Accumulation mechanism of tetracycline hydrochloride from aqueous solutions by nylon microplastics

Abstract

Abstract Nylon microplastics and tetracycline hydrochloride (TH) coexist ubiquitously in the coastal aquaculture areas. In this study, the nylon microplastics were characterized by the scanning electron microscope (SEM) and Fourier transform-infrared spectroscopy (FTIR). Kinetic experiments were performed at various microplastics size and reaction temperature, respectively. The effects of adsorbate concentration, initial solution pH, ionic strength and Pb 2 + ions concentration were investigated. Desorption experiments were quantified in aqueous solutions and under simulated gut conditions, respectively. The results show that the sorption kinetics of TH onto nylon microplastics closely conform to both the pseudo-second-order model and the intraparticle diffusion model. The fitting sorption isotherm models (Linear, Freundlich and Langmuir) of TH onto nylon microplastics were highly linear. In addition, the activation energy ( E a ), activation enthalpy ( Δ H # ), activation entropy ( Δ S # ) and free energy ( Δ G # ) of the sorption process were obtained by the Arrhenius and Eyring equations, indicating the TH sorption process was spontaneous and exothermic in nature.
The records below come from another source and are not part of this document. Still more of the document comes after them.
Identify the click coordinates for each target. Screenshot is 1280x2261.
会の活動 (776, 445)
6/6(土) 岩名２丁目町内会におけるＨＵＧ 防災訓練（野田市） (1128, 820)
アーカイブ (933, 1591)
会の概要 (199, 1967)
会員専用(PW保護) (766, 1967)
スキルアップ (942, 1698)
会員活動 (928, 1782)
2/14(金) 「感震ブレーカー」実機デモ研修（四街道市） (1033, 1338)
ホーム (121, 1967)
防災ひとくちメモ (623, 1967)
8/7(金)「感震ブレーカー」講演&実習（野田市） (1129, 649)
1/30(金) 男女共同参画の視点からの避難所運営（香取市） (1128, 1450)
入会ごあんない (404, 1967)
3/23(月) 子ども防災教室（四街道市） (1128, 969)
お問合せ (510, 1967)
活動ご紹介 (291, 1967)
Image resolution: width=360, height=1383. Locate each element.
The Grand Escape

TH uptake by nylon microplastics was essentially independent on ionic strength, the presence of Pb 2 + ions was found to inhibit TH sorption and TH uptake is highly dependent upon solution pH. These results suggest that the sorption of TH by nylon microplastics is predominated by Van der Waals forces and the migration of nylon microplastics after TH sorption in the presence of metal ions requires further research attention.